▼

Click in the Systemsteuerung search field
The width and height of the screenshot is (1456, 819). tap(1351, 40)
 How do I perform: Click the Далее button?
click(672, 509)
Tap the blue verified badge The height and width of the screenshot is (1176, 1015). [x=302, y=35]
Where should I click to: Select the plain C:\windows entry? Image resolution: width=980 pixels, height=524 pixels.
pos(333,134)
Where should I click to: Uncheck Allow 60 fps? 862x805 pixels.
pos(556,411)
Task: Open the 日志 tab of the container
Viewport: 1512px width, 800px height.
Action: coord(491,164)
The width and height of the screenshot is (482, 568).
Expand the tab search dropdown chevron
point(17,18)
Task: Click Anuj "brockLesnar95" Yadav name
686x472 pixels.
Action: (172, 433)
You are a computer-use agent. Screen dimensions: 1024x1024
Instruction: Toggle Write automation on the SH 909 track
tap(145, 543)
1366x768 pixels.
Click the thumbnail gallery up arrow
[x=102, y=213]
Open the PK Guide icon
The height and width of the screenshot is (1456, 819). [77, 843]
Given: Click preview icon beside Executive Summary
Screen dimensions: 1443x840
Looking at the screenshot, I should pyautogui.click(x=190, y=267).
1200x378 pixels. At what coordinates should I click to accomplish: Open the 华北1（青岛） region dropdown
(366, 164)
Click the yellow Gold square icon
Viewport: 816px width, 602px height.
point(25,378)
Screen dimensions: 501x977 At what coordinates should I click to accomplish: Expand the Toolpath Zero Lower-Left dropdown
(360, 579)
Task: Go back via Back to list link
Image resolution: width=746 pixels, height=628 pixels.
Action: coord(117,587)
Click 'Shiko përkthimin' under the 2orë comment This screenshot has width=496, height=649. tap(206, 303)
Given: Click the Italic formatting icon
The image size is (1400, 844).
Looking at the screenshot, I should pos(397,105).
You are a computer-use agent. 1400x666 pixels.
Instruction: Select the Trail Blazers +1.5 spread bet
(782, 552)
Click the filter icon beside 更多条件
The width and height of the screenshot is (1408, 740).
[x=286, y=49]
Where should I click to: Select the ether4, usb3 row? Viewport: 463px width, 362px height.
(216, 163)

▲

* [Given instruction] Copy out the data lines starting at the one containing "Screen dimensions: 501x977" and ending at the one containing "Looking at the screenshot, I should pos(397,105).", both included.

* [Solution to this task]
Screen dimensions: 501x977 At what coordinates should I click to accomplish: Expand the Toolpath Zero Lower-Left dropdown
(360, 579)
Task: Go back via Back to list link
Image resolution: width=746 pixels, height=628 pixels.
Action: coord(117,587)
Click 'Shiko përkthimin' under the 2orë comment This screenshot has width=496, height=649. tap(206, 303)
Given: Click the Italic formatting icon
The image size is (1400, 844).
Looking at the screenshot, I should pos(397,105).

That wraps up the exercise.